I’ve spoken about the photographic aversion to making test books, but if you give your trust to Uncle Dan I will promise you the benefits of making test books will far outweigh the angst you will feel when attempting to make something “perfect” without putting in the required experimentation.

Okay, the good. I started with a solid body of work. This project took four trips to Sicily over a five-year period. So there’s that. This was heaven on Earth from the photographer perspective. I would board a plane in Los Angeles and approximately ninety-six hours later I would stagger out of the terminal in Palermo a sweaty, filthy, stinking mess having flown through Frankfurt, Rome, Geneva, New York, Chicago, Milan, Paris or various other lesser known garden spots on my way to the small island of Sicily. No mobile phone. No laptop. No connection to ANYTHING back at home for three solid weeks.

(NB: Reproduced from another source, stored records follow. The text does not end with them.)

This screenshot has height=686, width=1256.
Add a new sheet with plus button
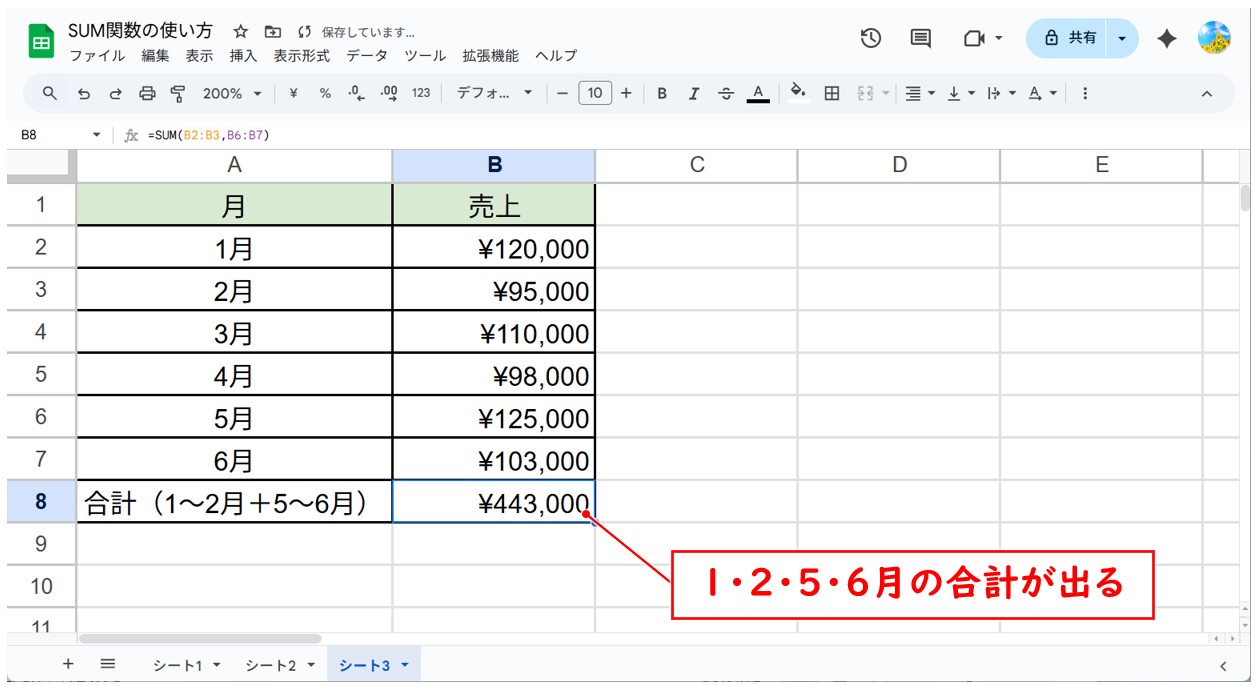68,664
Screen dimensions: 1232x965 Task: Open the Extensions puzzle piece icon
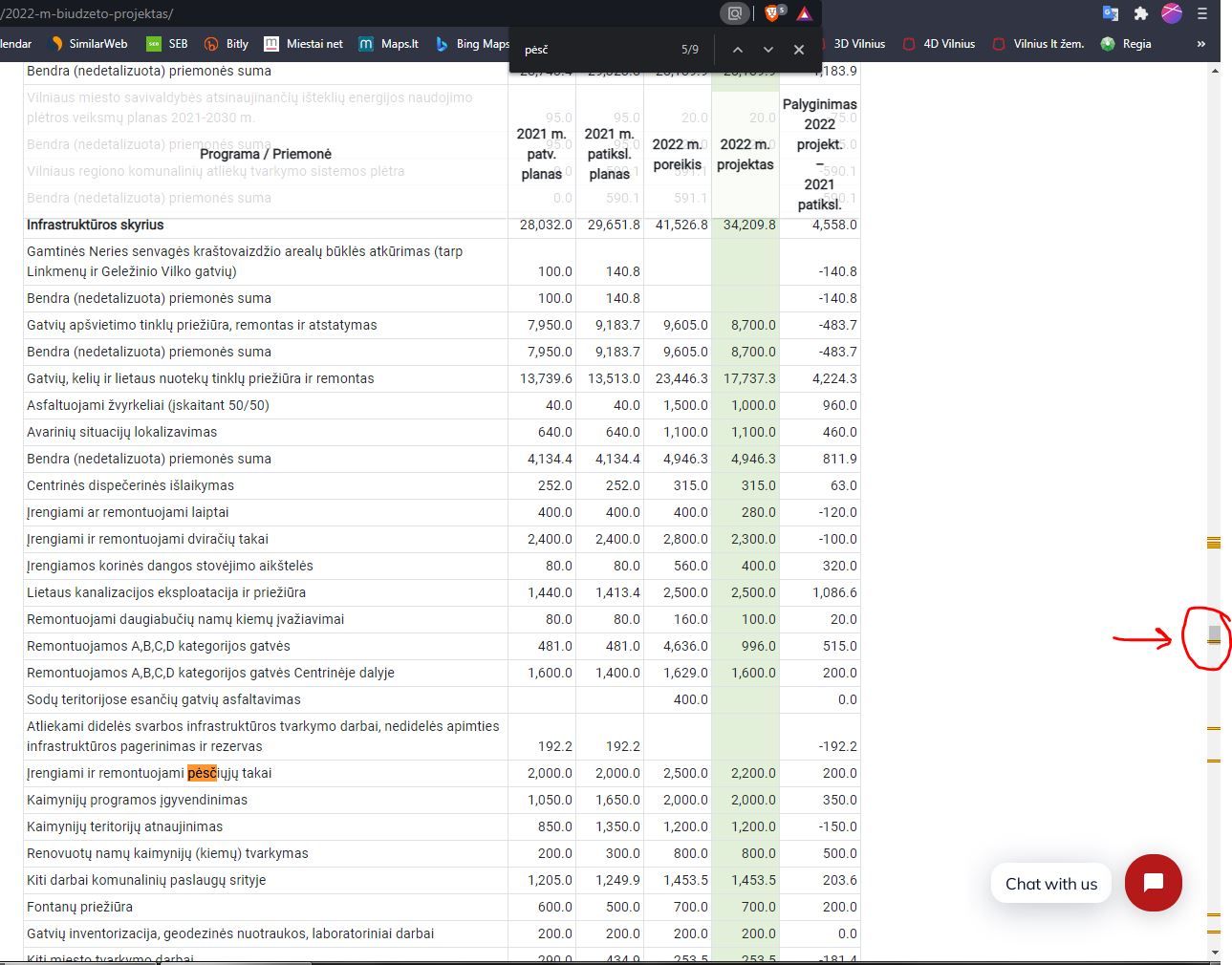tap(1140, 13)

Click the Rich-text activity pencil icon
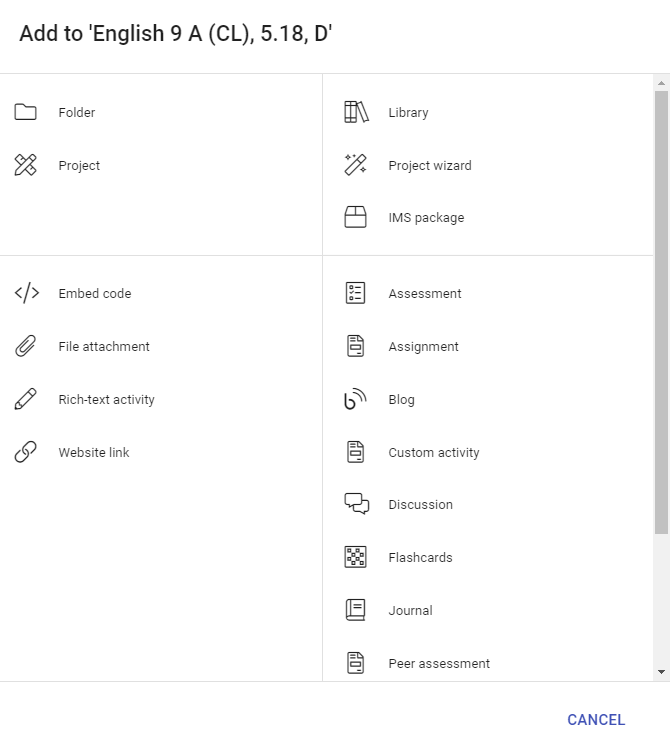pos(26,400)
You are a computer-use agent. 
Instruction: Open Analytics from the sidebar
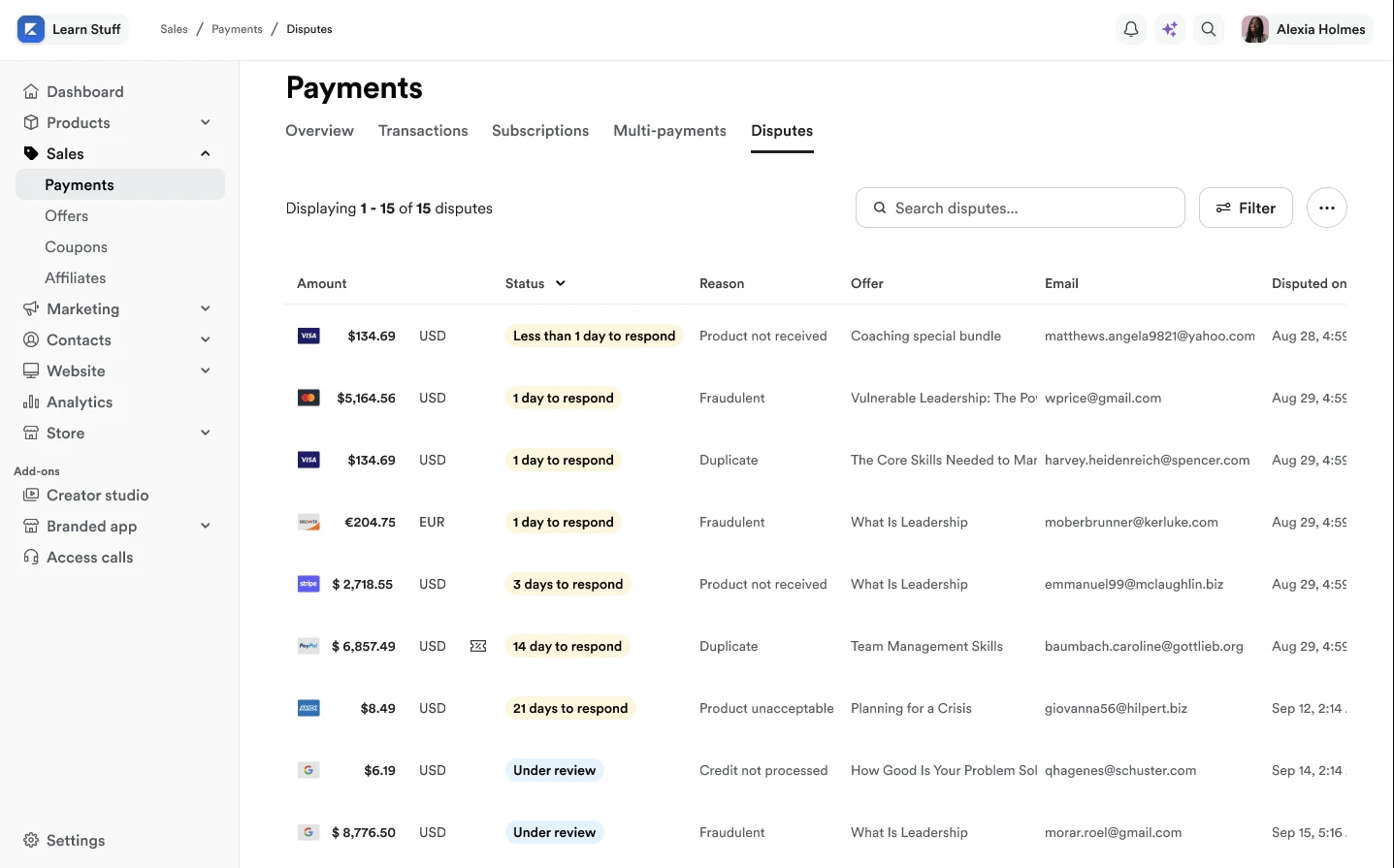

This entire project was completed with two, small Leica rangefinders and one medium size bag of film held securely in my XRAY bag, a device that both saved my film but also caused several near fist fights in airports none to keen to provide my desired hand check. Switzerland, in particular, was filled with douchy anti-American sods who universally denied by right to have my film hand inspected all the while telling me I was almost assuredly a terrorist of some sort. I digress. (Did I mention my mom’s family is Swiss?)

I like my combination of ingredients in this book, at least to a certain degree. First, I used softcover which saved me a massive amount of cashish on the book itself. So by saving on the cover material, I was able to spend more on my favorite high-end paper, Proline Uncoated. (This was another mistake actually, but hang in there.)

Now, photographically, I’m one of those strange creatures who does shoot a fair number of vertical images. In fact, a REALLY famous war photographer once looked at this body of work and the ONE thing he said was “Wow, you shoot a lot of verticals.” Tool.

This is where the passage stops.